# Activity
Your copy of the data below must be exact and must leave out all pictures.

Stored data

◆ ◆ ◆ ◆ ◆ ◆ ◆

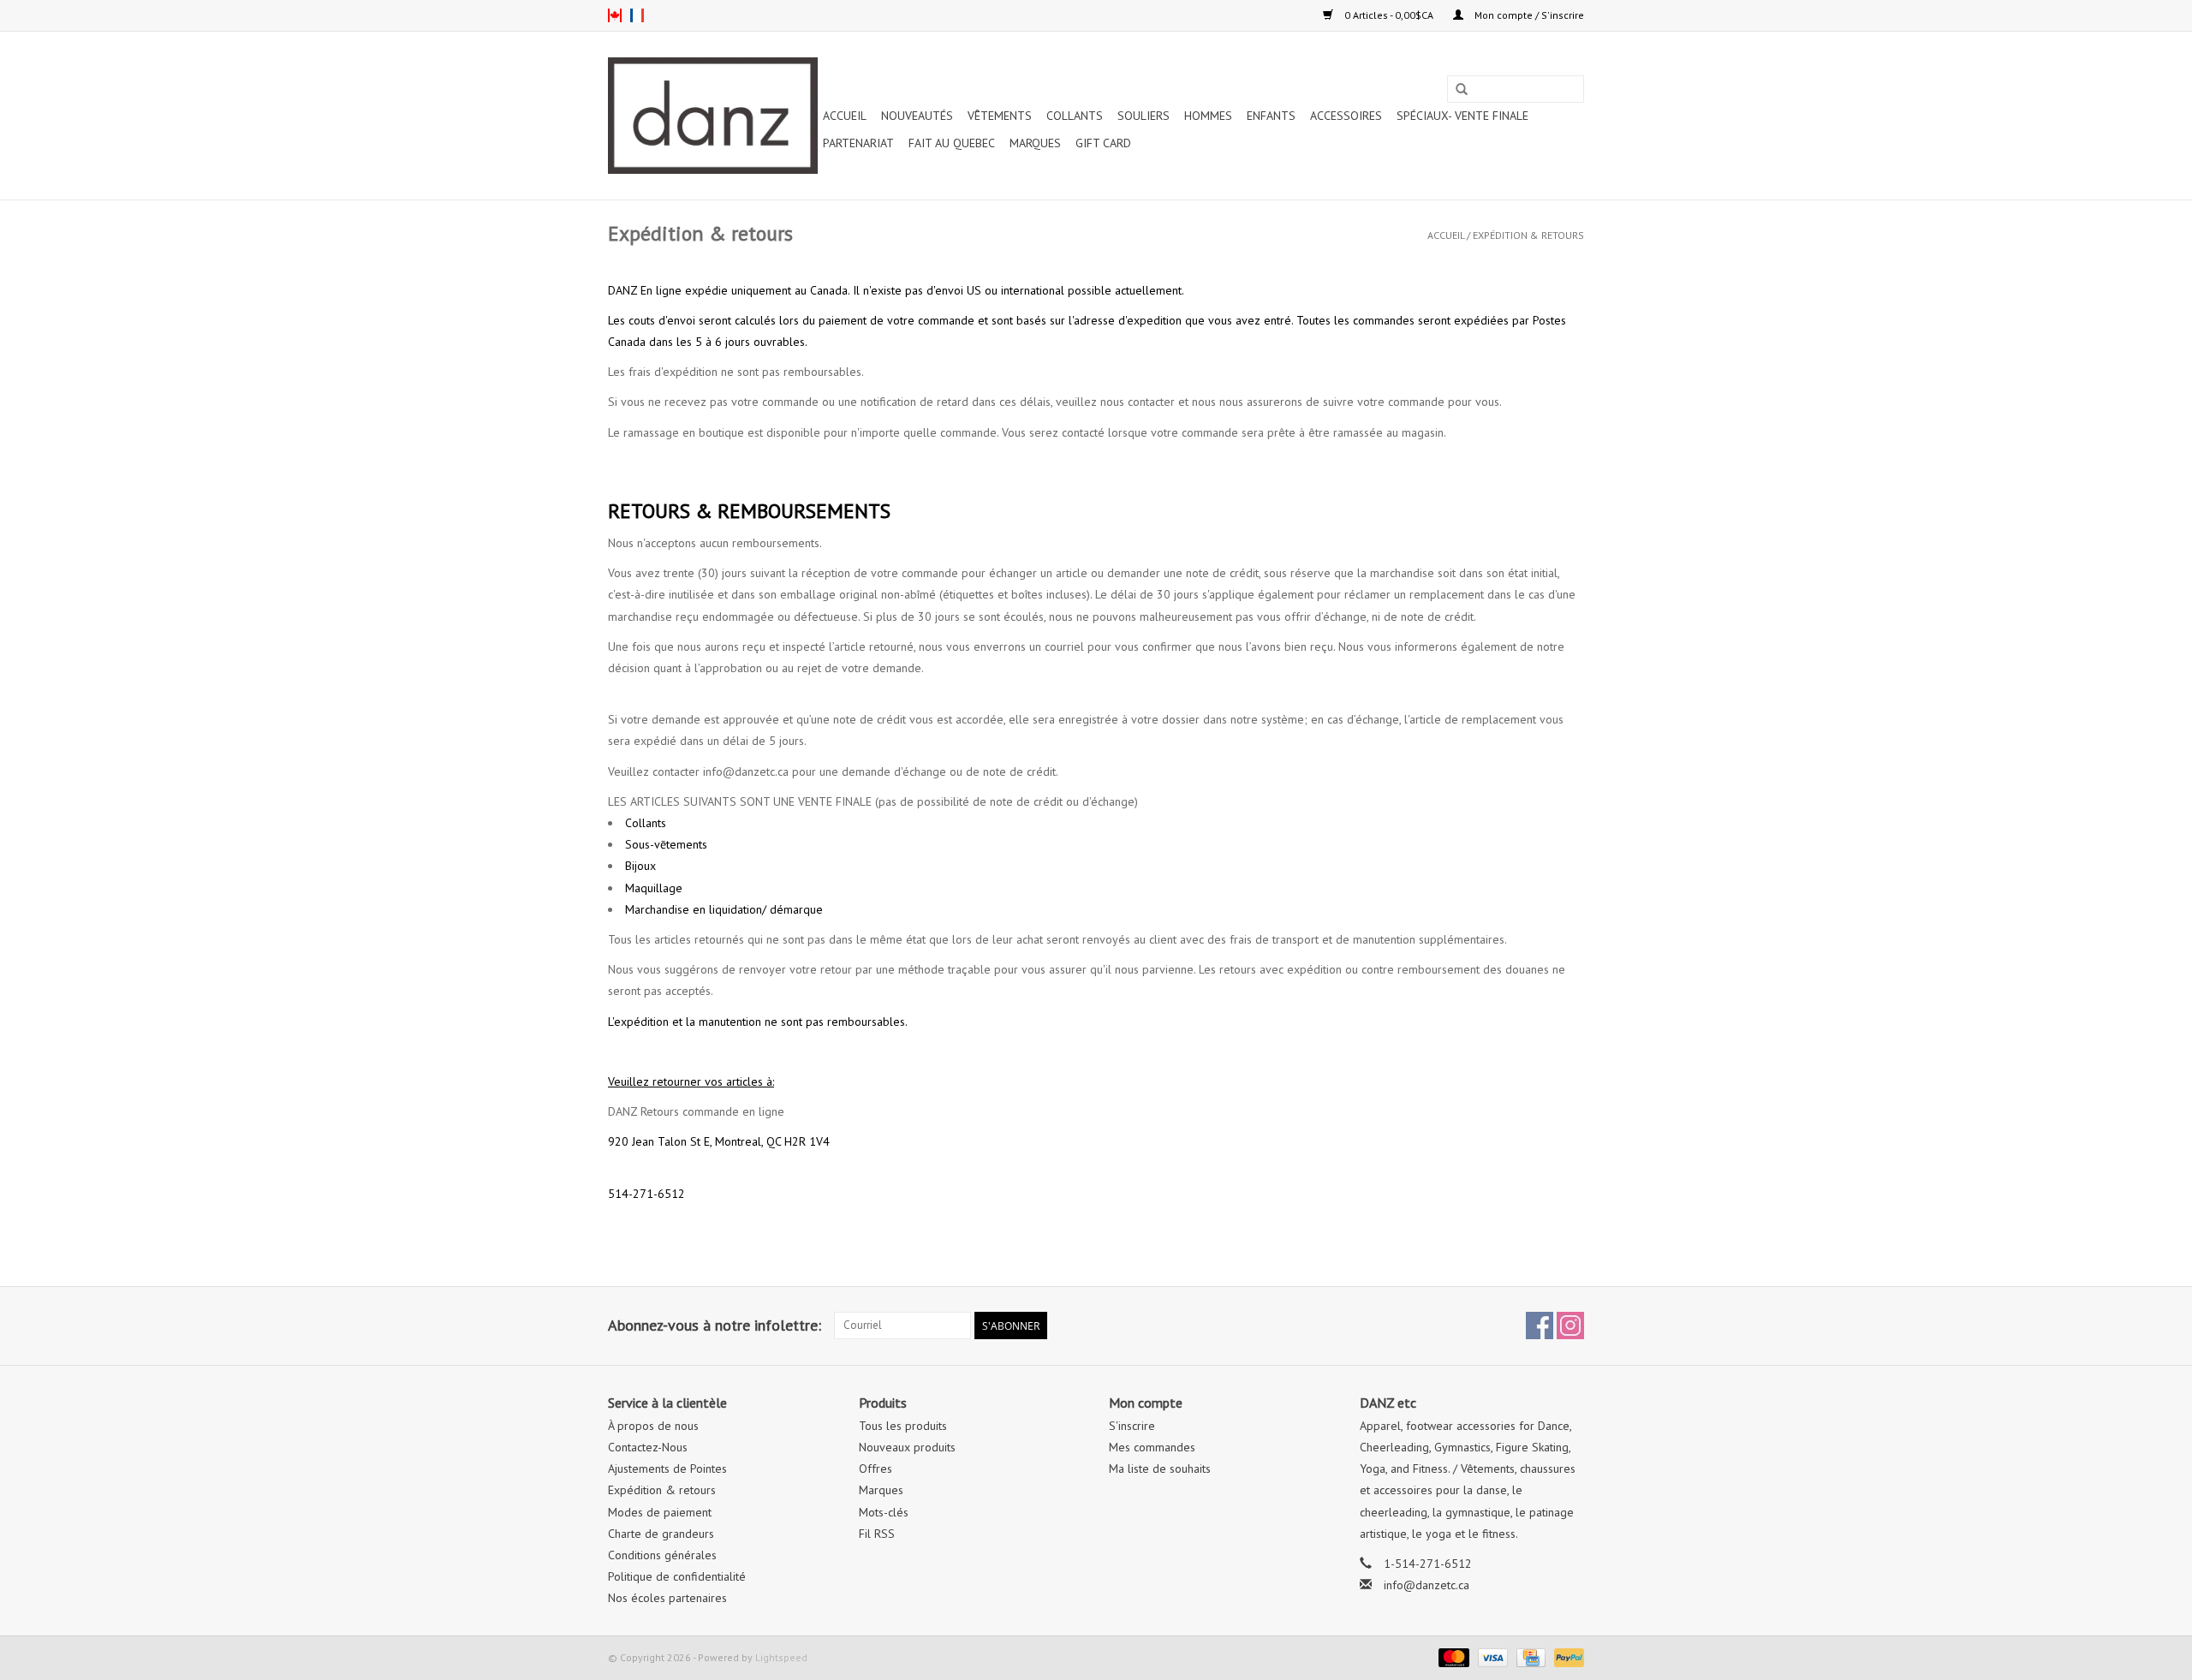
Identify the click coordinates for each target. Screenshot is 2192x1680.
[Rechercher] (1461, 89)
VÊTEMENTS (1000, 115)
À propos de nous (653, 1425)
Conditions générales (662, 1555)
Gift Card (1103, 143)
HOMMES (1208, 115)
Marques (1035, 143)
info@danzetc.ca (1426, 1585)
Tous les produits (903, 1425)
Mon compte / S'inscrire (1528, 15)
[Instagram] (1570, 1325)
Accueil (845, 115)
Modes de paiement (660, 1512)
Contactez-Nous (648, 1447)
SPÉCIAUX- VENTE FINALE (1462, 115)
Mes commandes (1152, 1447)
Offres (875, 1468)
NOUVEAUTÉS (917, 115)
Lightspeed (781, 1657)
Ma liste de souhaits (1160, 1468)
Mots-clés (883, 1512)
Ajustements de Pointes (667, 1468)
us (615, 15)
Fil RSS (877, 1533)
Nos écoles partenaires (667, 1598)
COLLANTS (1074, 115)
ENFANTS (1271, 115)
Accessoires (1346, 115)
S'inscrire (1132, 1425)
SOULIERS (1143, 115)
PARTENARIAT (858, 143)
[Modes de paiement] (1452, 1656)
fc (637, 15)
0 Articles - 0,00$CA (1389, 15)
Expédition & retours (1528, 235)
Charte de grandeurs (661, 1533)
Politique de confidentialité (677, 1576)
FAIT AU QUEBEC (951, 143)
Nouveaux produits (907, 1447)
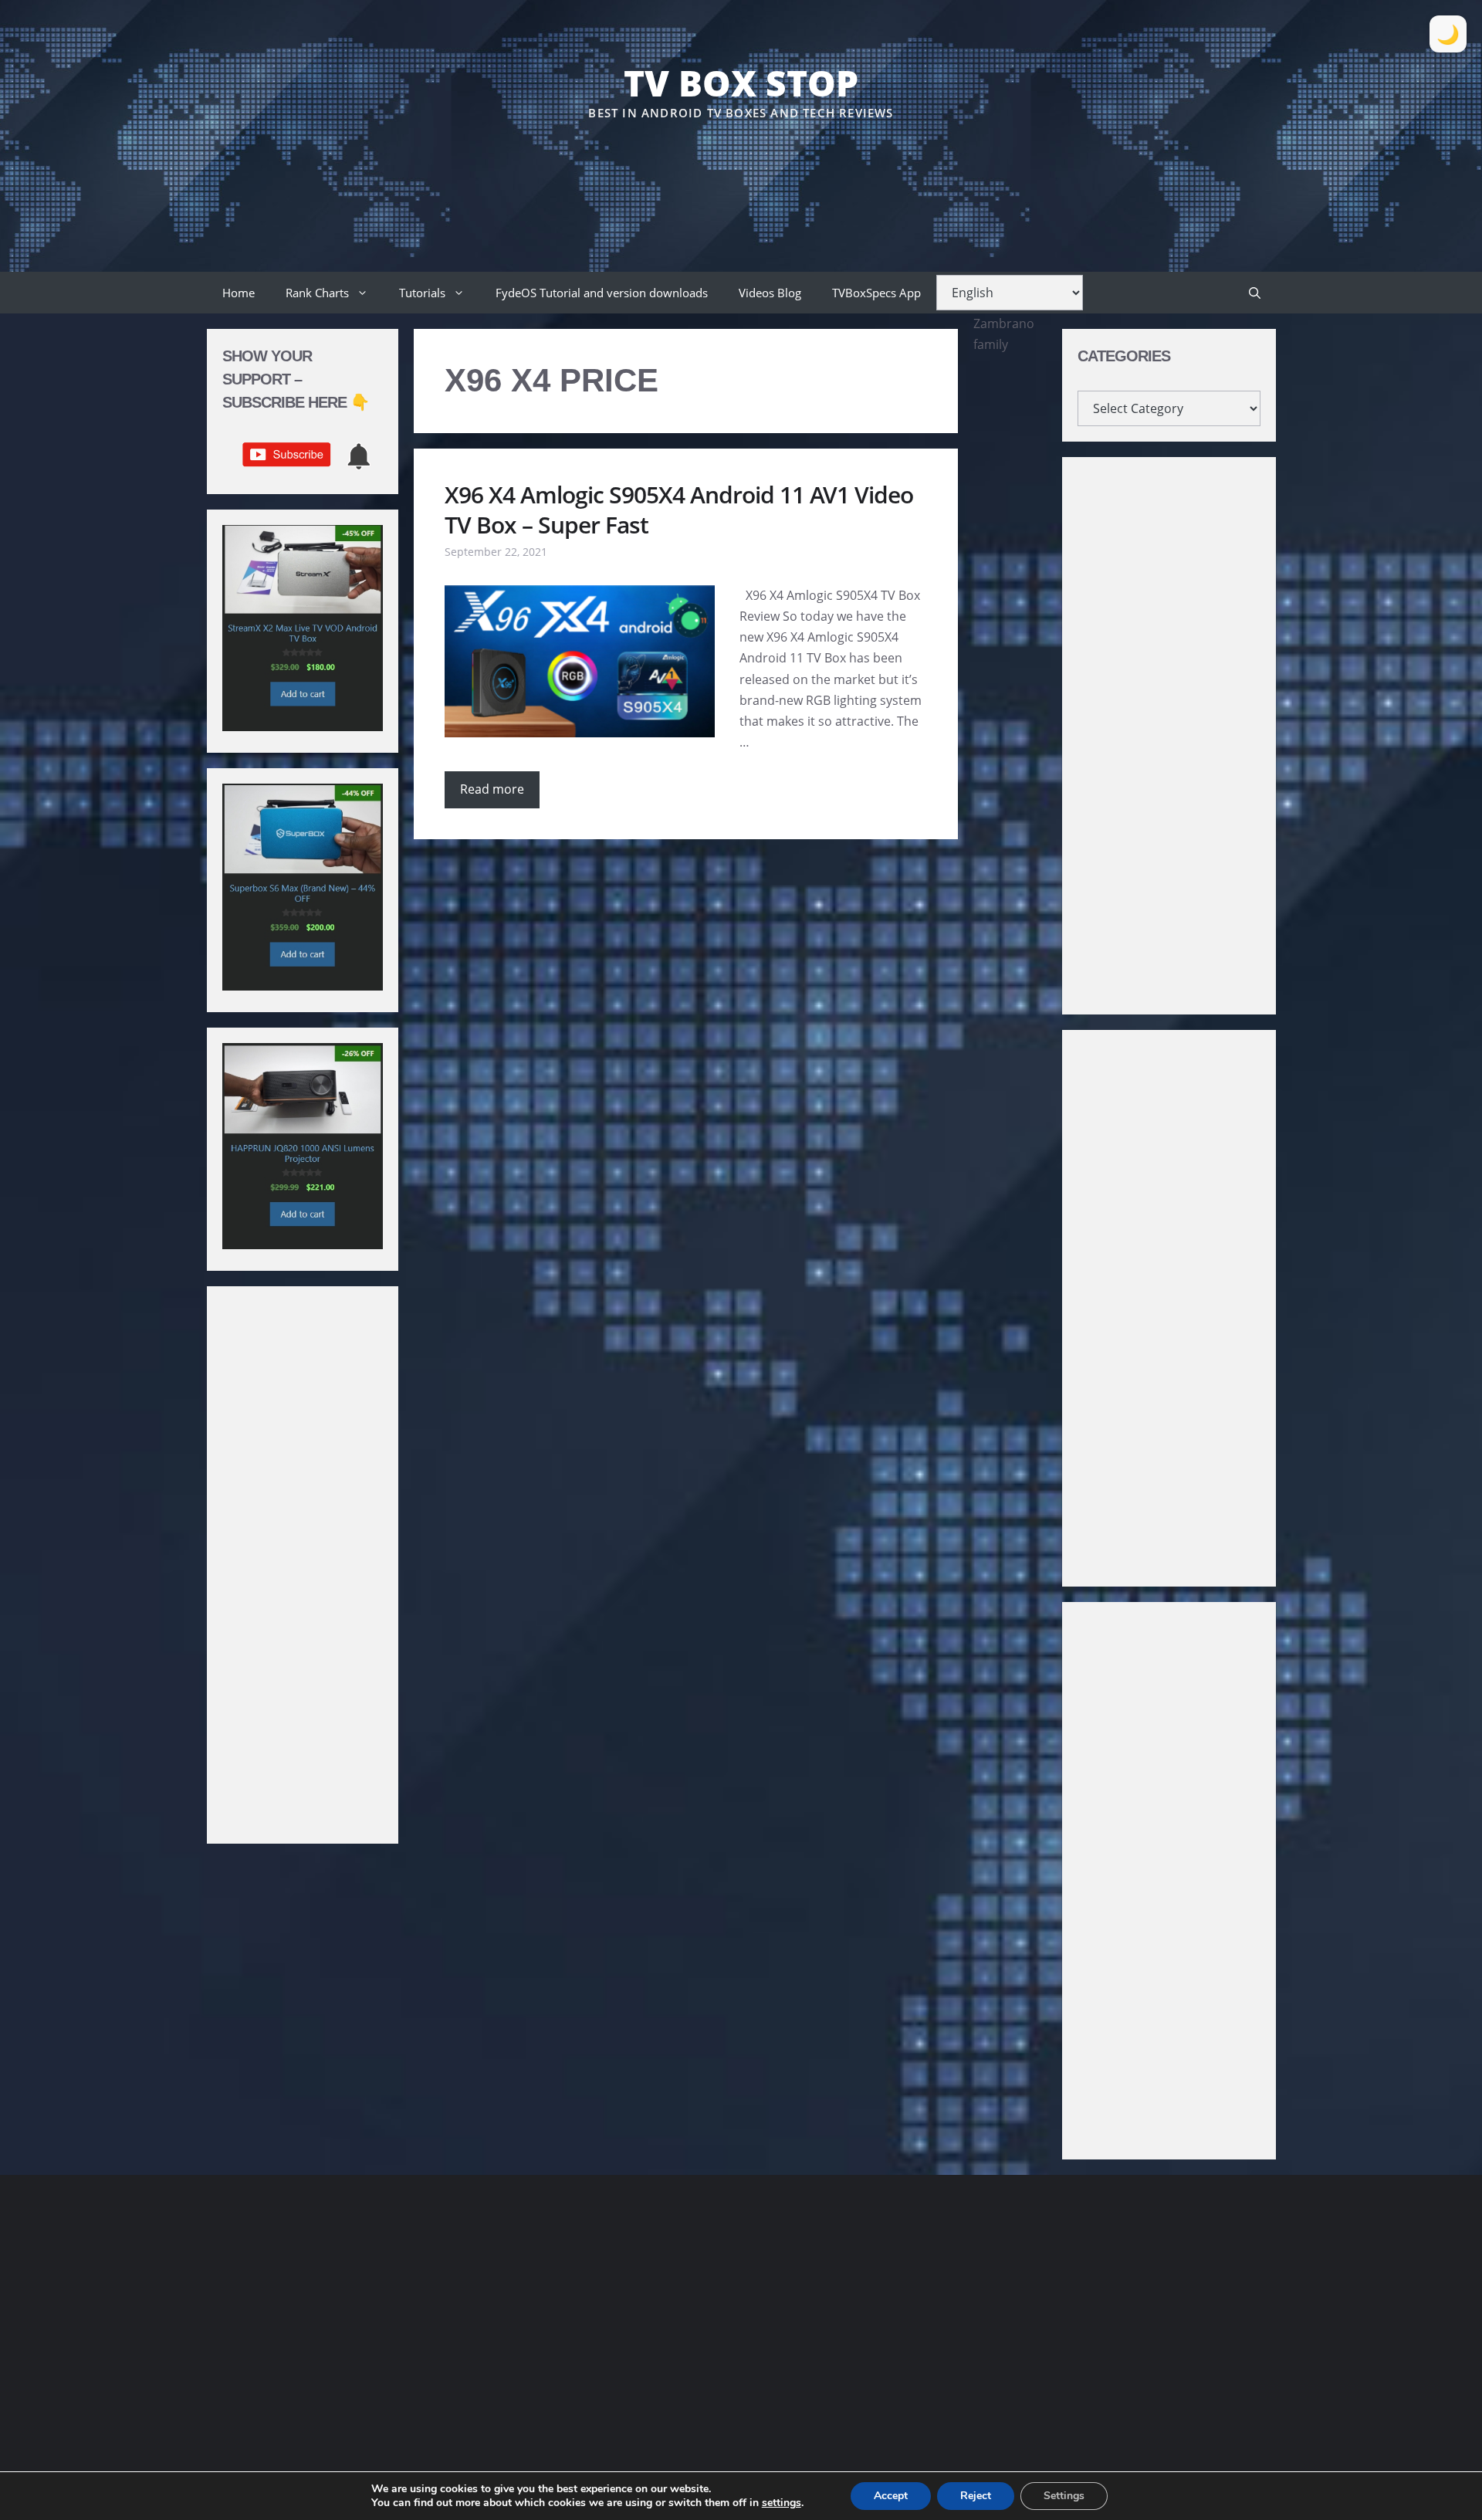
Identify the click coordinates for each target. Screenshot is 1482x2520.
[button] (1254, 292)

◆ ◆ ◆ ◆ ◆ ◆ ◆

# Response to this exercise
Identify the click coordinates for each target. Screenshot is 2192x1680.
[Rechercher] (1461, 89)
VÊTEMENTS (1000, 115)
À propos de nous (653, 1425)
Conditions générales (662, 1555)
Gift Card (1103, 143)
HOMMES (1208, 115)
Marques (1035, 143)
info@danzetc.ca (1426, 1585)
Tous les produits (903, 1425)
Mon compte / S'inscrire (1528, 15)
[Instagram] (1570, 1325)
Accueil (845, 115)
Modes de paiement (660, 1512)
Contactez-Nous (648, 1447)
SPÉCIAUX- VENTE FINALE (1462, 115)
Mes commandes (1152, 1447)
Offres (875, 1468)
NOUVEAUTÉS (917, 115)
Lightspeed (781, 1657)
Ma liste de souhaits (1160, 1468)
Mots-clés (883, 1512)
Ajustements de Pointes (667, 1468)
us (615, 15)
Fil RSS (877, 1533)
Nos écoles partenaires (667, 1598)
COLLANTS (1074, 115)
ENFANTS (1271, 115)
Accessoires (1346, 115)
S'inscrire (1132, 1425)
SOULIERS (1143, 115)
PARTENARIAT (858, 143)
[Modes de paiement] (1452, 1656)
fc (637, 15)
0 Articles - 0,00$CA (1389, 15)
Expédition & retours (1528, 235)
Charte de grandeurs (661, 1533)
Politique de confidentialité (677, 1576)
FAIT AU QUEBEC (951, 143)
Nouveaux produits (907, 1447)
Identify the click coordinates for each target. Screenshot is 1482x2520.
[button] (1254, 292)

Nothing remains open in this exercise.